Collected data:
--

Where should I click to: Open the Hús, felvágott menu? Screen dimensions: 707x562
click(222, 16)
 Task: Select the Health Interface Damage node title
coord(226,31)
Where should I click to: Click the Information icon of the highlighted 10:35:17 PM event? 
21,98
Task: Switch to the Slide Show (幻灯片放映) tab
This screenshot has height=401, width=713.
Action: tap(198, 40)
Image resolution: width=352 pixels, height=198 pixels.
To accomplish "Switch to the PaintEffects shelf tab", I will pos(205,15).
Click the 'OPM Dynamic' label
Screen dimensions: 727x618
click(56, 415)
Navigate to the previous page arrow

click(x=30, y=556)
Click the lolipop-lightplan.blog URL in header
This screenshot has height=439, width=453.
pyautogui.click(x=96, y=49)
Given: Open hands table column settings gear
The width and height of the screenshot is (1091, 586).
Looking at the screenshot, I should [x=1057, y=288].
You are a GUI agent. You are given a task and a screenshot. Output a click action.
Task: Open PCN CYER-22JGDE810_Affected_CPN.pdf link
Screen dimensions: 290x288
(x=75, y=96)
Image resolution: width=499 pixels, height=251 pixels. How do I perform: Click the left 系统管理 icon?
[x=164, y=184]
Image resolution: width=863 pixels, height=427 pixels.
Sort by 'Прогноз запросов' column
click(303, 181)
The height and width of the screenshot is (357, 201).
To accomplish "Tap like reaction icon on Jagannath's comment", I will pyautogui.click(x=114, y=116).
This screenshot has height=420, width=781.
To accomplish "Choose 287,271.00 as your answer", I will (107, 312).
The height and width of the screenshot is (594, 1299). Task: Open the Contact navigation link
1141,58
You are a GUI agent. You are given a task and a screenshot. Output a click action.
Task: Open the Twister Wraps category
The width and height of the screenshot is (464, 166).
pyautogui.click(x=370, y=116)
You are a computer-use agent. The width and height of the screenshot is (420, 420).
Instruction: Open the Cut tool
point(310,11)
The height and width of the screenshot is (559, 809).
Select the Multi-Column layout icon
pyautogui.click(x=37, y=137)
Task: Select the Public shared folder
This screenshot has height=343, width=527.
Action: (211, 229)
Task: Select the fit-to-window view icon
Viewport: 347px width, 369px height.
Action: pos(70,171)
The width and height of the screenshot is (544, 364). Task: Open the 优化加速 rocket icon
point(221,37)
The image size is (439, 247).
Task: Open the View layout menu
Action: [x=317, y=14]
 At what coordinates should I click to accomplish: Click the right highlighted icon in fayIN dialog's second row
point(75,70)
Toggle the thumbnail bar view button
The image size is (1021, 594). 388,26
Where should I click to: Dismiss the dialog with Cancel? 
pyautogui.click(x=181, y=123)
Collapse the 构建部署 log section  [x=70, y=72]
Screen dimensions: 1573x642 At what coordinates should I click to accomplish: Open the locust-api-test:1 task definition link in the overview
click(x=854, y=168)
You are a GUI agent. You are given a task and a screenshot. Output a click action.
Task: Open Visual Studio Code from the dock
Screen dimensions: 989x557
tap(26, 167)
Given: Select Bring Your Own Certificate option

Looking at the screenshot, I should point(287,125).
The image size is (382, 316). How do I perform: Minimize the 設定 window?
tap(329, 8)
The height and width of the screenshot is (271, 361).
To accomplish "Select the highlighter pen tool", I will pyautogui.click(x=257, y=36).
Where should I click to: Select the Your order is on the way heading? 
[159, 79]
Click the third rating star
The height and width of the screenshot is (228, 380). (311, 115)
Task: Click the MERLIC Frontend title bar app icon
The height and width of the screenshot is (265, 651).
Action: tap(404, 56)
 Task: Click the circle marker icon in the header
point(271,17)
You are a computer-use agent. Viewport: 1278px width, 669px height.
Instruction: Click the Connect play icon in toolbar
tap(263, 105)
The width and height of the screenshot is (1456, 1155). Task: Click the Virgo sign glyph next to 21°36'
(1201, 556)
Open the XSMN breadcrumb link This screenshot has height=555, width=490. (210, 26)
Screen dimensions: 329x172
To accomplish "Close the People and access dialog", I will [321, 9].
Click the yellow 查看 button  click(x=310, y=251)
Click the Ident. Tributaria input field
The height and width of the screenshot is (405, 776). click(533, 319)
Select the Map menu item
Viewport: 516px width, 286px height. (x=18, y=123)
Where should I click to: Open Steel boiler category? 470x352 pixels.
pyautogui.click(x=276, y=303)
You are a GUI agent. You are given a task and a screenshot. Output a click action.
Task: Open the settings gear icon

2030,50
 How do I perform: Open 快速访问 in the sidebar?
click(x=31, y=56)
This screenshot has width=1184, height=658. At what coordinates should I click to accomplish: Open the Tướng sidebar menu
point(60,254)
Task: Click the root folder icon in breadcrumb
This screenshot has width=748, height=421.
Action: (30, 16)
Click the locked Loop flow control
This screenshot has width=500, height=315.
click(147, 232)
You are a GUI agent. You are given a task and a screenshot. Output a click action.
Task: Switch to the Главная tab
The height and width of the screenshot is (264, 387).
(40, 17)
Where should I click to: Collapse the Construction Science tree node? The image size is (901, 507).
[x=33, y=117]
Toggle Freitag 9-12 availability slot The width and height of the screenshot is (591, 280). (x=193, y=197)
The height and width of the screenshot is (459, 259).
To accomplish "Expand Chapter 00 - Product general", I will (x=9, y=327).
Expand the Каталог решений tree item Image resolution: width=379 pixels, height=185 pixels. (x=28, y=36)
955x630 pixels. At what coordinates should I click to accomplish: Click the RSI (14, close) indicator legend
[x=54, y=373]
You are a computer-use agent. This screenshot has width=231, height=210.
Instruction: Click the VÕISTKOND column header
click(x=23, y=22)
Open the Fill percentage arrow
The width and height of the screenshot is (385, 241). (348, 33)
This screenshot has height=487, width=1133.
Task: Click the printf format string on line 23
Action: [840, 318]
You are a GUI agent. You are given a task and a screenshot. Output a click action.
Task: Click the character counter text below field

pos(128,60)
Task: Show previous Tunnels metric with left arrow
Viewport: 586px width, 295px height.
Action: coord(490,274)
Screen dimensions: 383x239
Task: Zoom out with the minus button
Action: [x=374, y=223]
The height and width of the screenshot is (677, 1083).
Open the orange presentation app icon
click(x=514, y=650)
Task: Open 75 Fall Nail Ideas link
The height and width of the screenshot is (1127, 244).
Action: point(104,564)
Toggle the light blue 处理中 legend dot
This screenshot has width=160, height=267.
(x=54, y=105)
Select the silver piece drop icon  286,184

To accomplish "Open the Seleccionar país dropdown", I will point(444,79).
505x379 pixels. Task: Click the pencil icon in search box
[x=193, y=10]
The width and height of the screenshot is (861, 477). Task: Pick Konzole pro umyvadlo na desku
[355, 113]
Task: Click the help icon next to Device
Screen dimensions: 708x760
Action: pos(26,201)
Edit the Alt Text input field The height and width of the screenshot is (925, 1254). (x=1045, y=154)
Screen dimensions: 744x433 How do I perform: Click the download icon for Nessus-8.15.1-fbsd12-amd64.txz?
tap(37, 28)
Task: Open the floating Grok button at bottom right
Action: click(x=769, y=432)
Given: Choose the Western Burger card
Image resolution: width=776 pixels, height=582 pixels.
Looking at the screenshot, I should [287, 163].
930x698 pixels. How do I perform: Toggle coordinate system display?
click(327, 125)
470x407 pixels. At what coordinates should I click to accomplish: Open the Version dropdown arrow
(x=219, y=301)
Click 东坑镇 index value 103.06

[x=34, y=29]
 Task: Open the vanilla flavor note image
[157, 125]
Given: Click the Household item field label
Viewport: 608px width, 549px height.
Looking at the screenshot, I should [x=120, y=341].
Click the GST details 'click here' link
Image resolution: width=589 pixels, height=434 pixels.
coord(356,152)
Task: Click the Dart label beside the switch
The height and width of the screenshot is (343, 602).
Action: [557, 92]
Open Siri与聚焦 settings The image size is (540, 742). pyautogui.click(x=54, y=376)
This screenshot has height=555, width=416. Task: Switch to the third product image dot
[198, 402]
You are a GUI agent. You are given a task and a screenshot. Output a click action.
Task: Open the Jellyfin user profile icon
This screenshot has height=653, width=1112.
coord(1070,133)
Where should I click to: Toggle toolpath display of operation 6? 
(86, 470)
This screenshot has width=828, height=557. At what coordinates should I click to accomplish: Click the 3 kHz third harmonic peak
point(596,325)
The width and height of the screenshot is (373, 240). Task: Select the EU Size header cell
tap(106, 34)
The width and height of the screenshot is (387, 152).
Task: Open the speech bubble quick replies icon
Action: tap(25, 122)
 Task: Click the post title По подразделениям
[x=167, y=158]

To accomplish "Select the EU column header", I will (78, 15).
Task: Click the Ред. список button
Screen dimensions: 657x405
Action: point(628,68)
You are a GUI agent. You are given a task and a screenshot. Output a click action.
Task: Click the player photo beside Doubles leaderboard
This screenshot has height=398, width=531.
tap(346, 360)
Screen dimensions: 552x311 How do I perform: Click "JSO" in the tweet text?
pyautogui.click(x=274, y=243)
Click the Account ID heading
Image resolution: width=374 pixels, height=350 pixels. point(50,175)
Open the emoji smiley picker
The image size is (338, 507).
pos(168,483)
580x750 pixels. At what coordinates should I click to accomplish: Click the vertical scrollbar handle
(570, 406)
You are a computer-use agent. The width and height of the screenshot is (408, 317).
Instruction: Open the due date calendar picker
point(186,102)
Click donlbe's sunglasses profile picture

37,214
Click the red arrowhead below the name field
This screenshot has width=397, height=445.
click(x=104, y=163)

--

:: DIRECTIONS FOR THIS TASK ::
Copy down each line in the entries that has the word "Show".

:: WORKED SOLUTION ::
Task: Switch to the Slide Show (幻灯片放映) tab
Task: Show previous Tunnels metric with left arrow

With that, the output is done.